È uscito il Liverpool. Giocheremo Roma-Liverpool e vale una finale di Coppa dei Campioni. Sono giorni strani. È già successo un mezzo miracolo: questi giorni ci hanno stordito come a quei tempi, quando andare allo stadio era un fiume di emozione, un muro arancione di sciarpe giallorosse e di mandarini sulla pista, sole sulle bandiere, capelli lunghi, jeans, tolfe, bandane, marmo bianco e sempre sole. È successo che stiamo rigiocando una semifinale di Coppa Campioni e la cosa ti stranisce già così, ma siccome lo fai con il Liverpool la cosa ha i contorni della magia, della metempsicosi, del ritorno di Goldrake alla sua stella . È successo che un racconto, un sogno sognato è diventato sorteggio. Il mondo una pallina.
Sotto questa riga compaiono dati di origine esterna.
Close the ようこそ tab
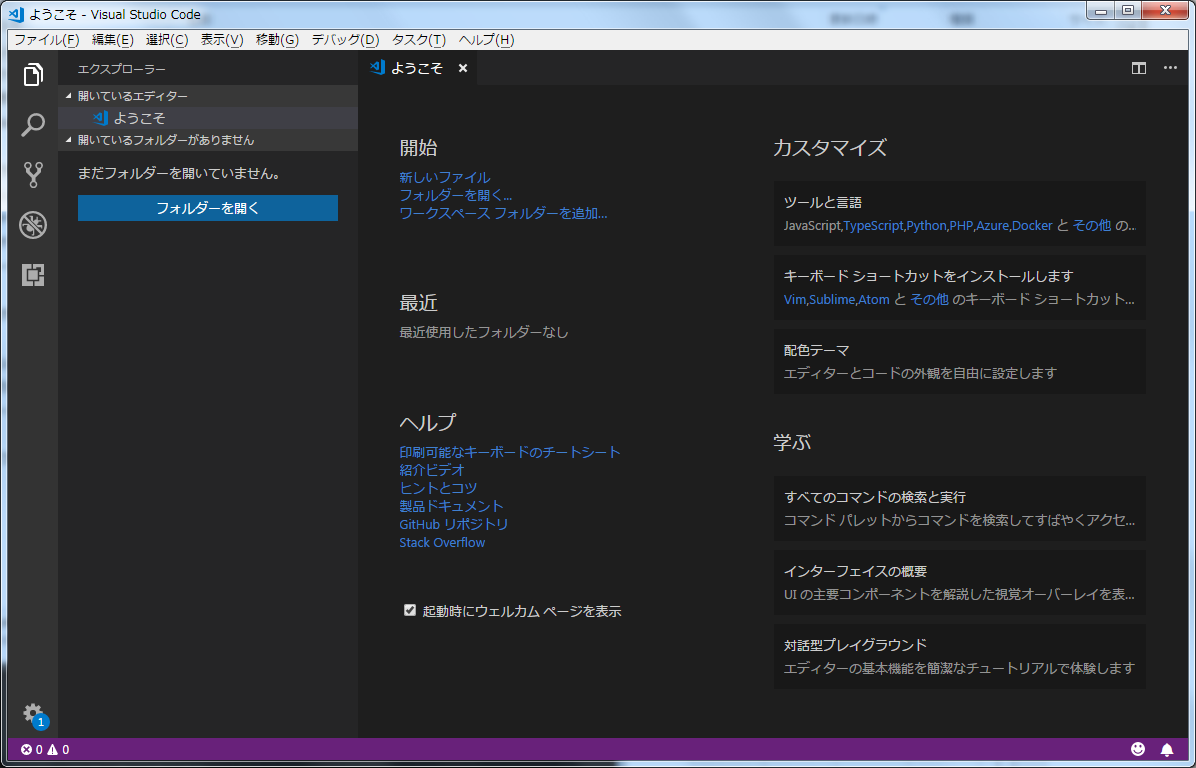The image size is (1196, 768). click(x=463, y=68)
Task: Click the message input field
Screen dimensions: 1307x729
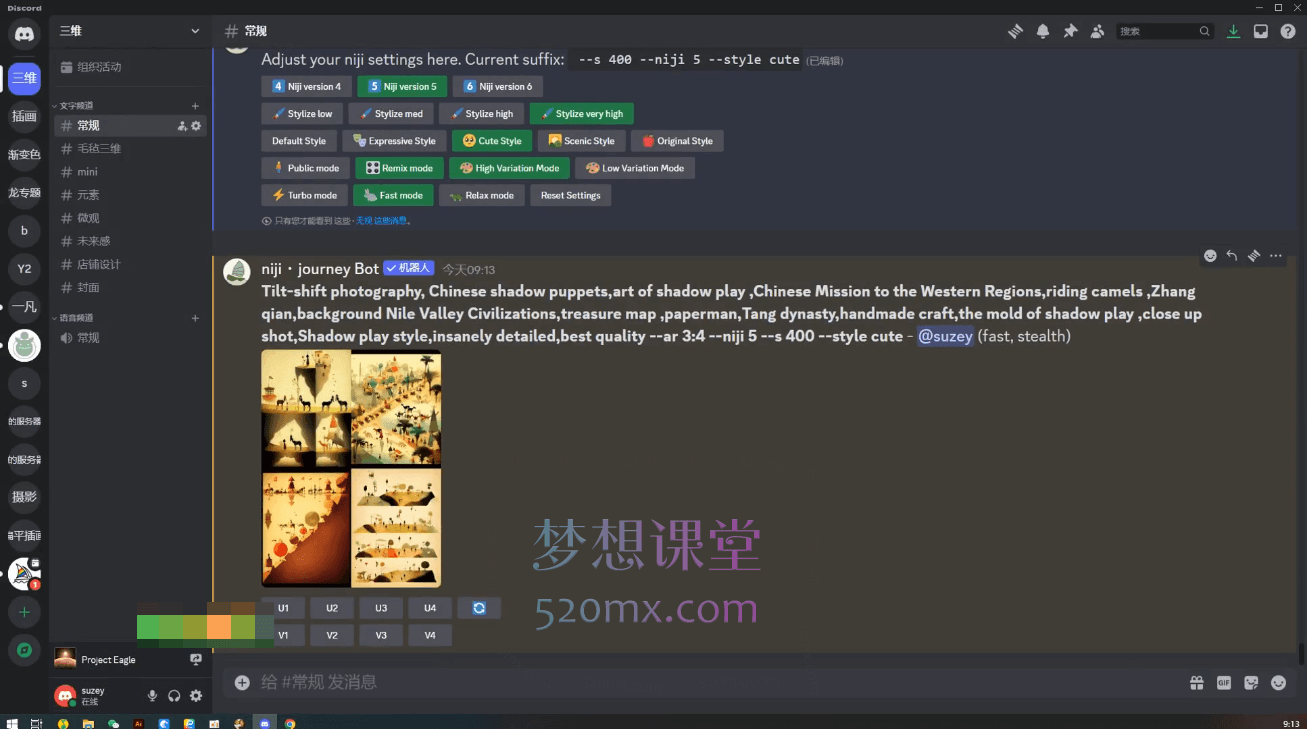Action: click(700, 682)
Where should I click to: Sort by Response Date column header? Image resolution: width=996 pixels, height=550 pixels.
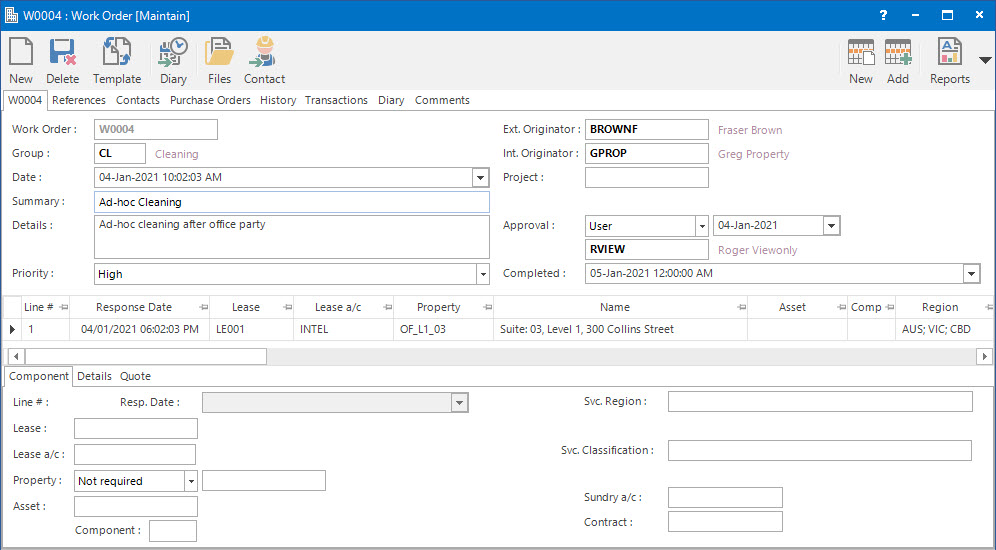click(133, 307)
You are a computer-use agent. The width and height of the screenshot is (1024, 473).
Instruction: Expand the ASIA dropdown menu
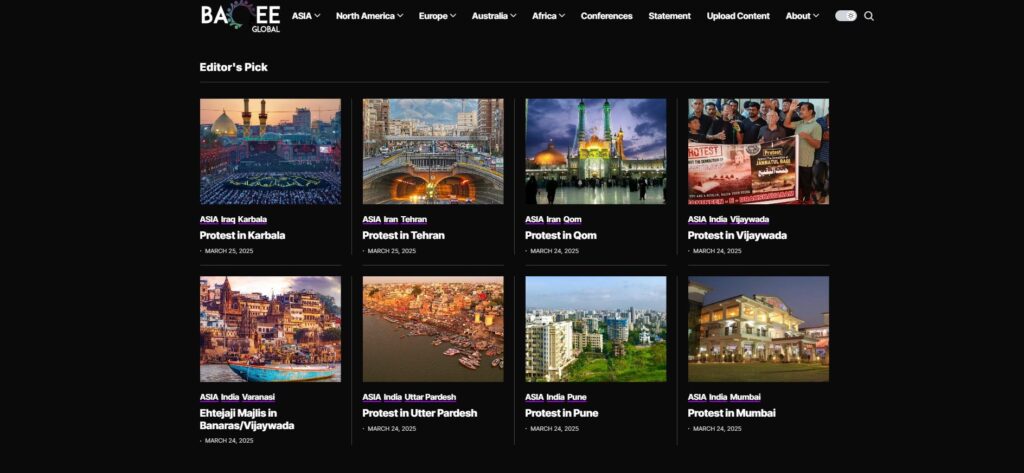305,16
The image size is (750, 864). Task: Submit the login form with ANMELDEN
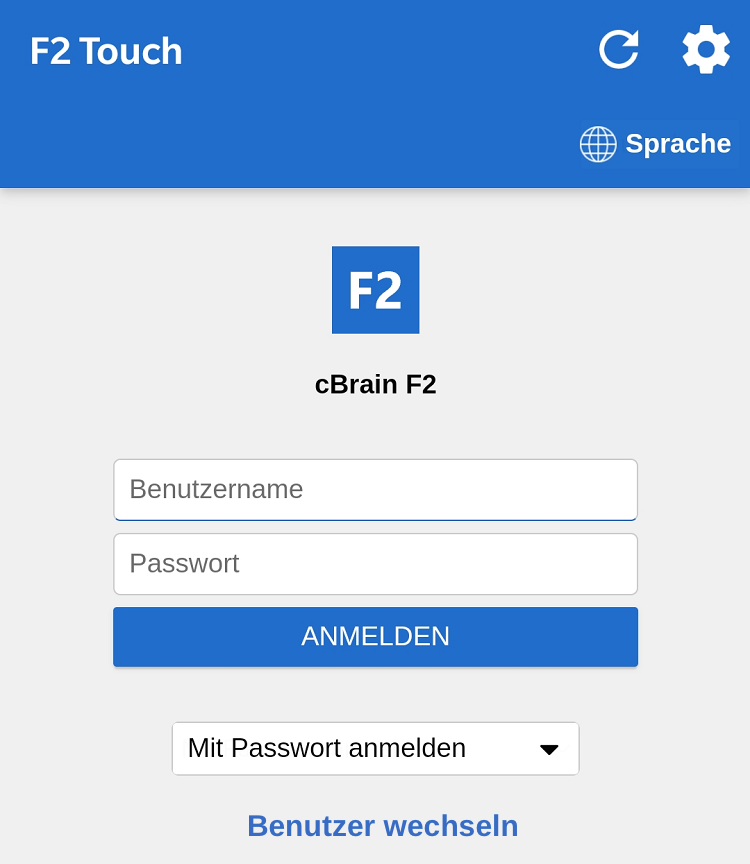(x=375, y=636)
Ieri chi è romanista se ha potuto si è preso per forza un pezzo della sua giornata solo per sé, ha vagato, se ha potuto se ne è andato nel suo posto delle fragole, dove anche l'odore di una ringhiera, di un sampietrino, di un angolo di Roma gli ricordava quello che era, quello che ancora è. Ha vagato rintontonito come dopo i primi istanti del primo appuntamento andato bene. Attimi di primavera. Rincoglionimento da glicini. Sensazioni rallentante. Tempo sgranato. Antistaminici. Liverpool. Non solo devi gestire una gioia pura pura pura (pura come la Roma) di una semifinale splendida clamorosa imprevista strameritata, non solo ti alzi e ti spizzi tutto il sorteggio, ma il risultato di questa tua esperienza già extrasensoriale è il Liverpool. Il Liverpool.
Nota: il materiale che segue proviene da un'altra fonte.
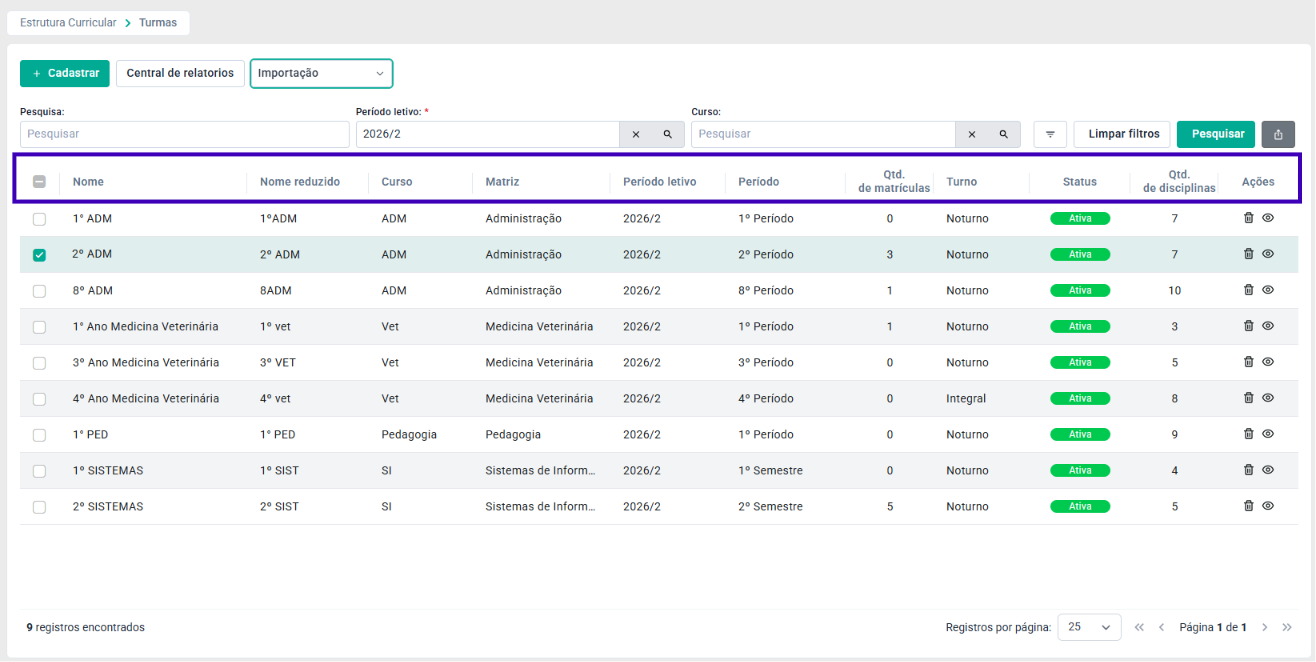
Task: Toggle the select-all checkbox in the header
Action: tap(39, 182)
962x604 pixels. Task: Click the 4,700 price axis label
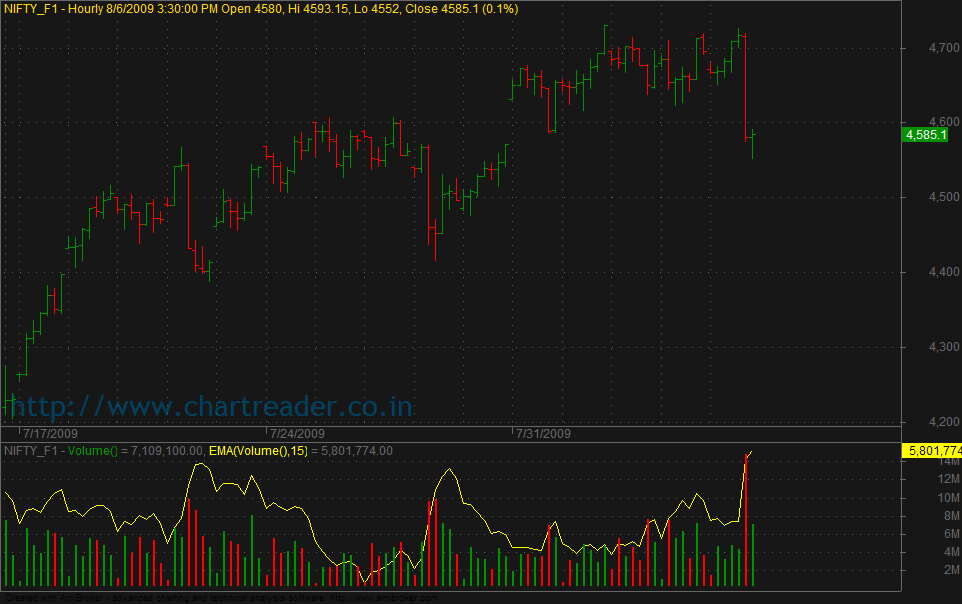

Anfield. Le maglie più rosse del mondo. YNWA. La Kop. Let it be. Kevin Keegan. Dalglish, Rush (quello vero). Imagine... Ma c'è da immaginare un mondo di più di sognatori: un mondo di romanisti. Giorni surreali: la paura non è tanto di perdere, di perdere un'altra volta contro loro (no, quello è già successo nel 2001 e nel 2002) la paura è questa strana sensazione, la sensazione di una primavera, la sensazione, che diventa quasi fisica, che le cose hanno un destino, che c'è un Dio o un Divino, un disegno, un risarcimento, cioè la strana sensazione di potercela veramente fare. Questo è stordente. Questo fa paura. Questo elettrizza. Quello che commuove è invece che ci sia la possibilità stessa di rivivere tutto questo.  Boh è come se ti dicessero che poi rigioca' a nascondino senza orario per ritorna' a casa. È come ritorna' a casa. Questo Roma-Liverpool è insieme la cosa più nostalgica possibile ma anche il futuro più futuro che ci sia.
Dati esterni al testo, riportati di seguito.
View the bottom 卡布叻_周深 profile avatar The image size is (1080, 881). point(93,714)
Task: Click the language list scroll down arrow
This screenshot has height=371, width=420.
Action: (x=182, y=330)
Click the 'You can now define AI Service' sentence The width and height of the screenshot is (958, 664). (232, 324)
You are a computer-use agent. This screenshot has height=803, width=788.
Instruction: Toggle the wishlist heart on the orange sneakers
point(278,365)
Ieri Luca Di Bartolomei sui social si è detto stanco di parlare del passato, del papà soprattutto legandolo a questa partita. Io a Luca voglio bene e pure tanto e se mi permetto di scriverlo pubblicamente è perché lui sa quanto e come è vero, quanto enorme rispetto e pudore provo ogni volta che parlo di Di Bartolomei. Gli chiedo quasi il permesso ogni volta. E mi pare il minimo. Anche adesso lo faccio, perché non chiedo a lui di parlare, ma a me stesso di dire una cosa, una soltanto: che ad Anfield e il 2 maggio noi in campo non avremo uno, ma due capitani. Ad Anfield e all'Olimpico noi avremo i nostri angeli. Avremo Dino Viola, Nils Liedholm, avremo il sorriso di quella bellissima persona che era Aldo Maldera, avremo tutti i canti cantati e inventati da Geppo, li avremo tutti quelli che stavano sul muretto. Io so che la Roma è più grande persino delle mie aspettative; j'ho sempre dato più significati di quelli che forse c'aveva, e invece c'avevo ragione a daje retta e a non lascia' il posto, la Roma è persino più grande delle nostre aspettative e delle nostre attese: sono 34 anni che siamo in fila al botteghino per rigiocare quella partita. Adesso ce n'è rimasto solo uno davanti. Tutto qui. Nessuna rivincita in fondo. Ieri un amico mi ha scritto: «Se Roma-Juventus è la rivincita della nostra anima, Roma-Liverpool cos'è?». È la nostra anima.